** WHAT IS NEEDED **
Please print exactly the lines running from the one that contains "How to Create" to the end of the data, with both lines included.

#### RECORD EXTRACTS ####

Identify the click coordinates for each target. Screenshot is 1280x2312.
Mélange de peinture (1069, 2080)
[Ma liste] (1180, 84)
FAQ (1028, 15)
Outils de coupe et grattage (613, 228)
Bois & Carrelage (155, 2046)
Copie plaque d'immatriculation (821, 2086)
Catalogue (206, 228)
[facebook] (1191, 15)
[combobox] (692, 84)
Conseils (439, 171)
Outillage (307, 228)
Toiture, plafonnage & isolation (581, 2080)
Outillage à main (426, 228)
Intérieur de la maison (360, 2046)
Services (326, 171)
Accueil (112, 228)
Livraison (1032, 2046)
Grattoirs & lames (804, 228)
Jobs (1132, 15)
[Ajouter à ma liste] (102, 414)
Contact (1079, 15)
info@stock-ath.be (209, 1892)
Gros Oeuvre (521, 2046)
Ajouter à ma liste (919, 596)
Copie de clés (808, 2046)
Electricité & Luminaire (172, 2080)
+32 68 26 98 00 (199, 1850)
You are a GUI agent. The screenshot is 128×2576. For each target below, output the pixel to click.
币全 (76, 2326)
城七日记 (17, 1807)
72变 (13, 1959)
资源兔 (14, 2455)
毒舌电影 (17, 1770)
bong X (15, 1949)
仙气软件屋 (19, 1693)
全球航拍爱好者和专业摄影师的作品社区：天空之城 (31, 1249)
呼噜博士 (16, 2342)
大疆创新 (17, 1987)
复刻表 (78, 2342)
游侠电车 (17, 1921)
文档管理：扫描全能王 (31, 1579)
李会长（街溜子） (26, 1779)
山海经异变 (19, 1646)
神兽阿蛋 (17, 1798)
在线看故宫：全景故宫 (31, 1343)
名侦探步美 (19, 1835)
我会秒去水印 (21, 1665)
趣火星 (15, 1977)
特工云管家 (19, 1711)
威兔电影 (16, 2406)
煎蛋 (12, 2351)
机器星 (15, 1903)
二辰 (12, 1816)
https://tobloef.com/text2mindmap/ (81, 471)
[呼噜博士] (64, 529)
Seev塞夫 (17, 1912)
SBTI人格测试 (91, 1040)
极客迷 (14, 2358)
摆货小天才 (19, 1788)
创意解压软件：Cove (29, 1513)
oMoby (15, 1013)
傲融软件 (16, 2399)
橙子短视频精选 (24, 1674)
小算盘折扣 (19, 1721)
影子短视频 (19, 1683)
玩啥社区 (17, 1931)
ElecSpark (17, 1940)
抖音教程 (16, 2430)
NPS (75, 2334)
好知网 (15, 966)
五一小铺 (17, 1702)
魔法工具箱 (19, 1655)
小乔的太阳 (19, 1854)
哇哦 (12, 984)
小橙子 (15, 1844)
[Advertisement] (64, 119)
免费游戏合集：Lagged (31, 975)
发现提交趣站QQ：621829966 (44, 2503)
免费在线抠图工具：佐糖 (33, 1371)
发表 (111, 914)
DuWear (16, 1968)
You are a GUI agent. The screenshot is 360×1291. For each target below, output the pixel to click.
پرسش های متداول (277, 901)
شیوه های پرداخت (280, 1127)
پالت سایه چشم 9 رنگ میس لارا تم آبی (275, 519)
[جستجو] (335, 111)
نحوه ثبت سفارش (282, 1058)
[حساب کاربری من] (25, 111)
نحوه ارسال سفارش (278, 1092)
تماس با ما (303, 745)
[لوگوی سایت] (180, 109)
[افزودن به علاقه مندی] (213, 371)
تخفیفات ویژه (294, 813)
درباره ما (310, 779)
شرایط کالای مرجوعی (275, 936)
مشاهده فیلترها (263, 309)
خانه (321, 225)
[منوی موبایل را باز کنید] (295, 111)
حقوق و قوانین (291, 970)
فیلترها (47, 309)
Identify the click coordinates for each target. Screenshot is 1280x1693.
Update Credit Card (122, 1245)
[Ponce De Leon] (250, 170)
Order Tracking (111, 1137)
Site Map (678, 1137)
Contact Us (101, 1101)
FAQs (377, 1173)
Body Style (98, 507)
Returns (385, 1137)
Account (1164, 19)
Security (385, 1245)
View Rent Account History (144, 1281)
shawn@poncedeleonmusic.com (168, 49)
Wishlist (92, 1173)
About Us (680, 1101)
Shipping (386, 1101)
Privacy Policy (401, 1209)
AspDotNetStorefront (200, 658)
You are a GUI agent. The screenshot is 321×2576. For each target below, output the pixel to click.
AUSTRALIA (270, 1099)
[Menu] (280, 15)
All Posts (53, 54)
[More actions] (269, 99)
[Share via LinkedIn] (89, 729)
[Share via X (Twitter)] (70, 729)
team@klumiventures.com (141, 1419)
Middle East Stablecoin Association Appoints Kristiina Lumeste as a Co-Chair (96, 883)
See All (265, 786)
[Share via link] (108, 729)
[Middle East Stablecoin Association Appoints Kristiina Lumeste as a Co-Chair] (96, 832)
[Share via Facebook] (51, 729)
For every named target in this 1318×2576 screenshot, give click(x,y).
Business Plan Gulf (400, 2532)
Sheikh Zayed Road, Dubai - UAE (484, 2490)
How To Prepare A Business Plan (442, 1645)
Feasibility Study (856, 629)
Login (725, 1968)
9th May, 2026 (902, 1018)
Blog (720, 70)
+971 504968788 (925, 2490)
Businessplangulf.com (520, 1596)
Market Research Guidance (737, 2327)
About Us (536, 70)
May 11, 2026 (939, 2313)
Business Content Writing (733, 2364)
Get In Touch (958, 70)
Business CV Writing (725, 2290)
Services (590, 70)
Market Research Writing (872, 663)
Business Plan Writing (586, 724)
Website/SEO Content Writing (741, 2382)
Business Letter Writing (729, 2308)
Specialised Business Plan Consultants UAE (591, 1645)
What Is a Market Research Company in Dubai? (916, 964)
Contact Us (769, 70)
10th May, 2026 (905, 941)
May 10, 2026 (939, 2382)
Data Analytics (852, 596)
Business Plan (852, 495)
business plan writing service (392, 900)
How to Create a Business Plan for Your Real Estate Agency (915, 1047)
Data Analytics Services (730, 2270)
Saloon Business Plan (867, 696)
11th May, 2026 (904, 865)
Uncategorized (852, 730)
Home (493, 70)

####

** ANSWER TO THIS TASK **
How to Create a Business Plan for Your Real Estate Agency (915, 1047)
Data Analytics Services (730, 2270)
Saloon Business Plan (867, 696)
11th May, 2026 (904, 865)
Uncategorized (852, 730)
Home (493, 70)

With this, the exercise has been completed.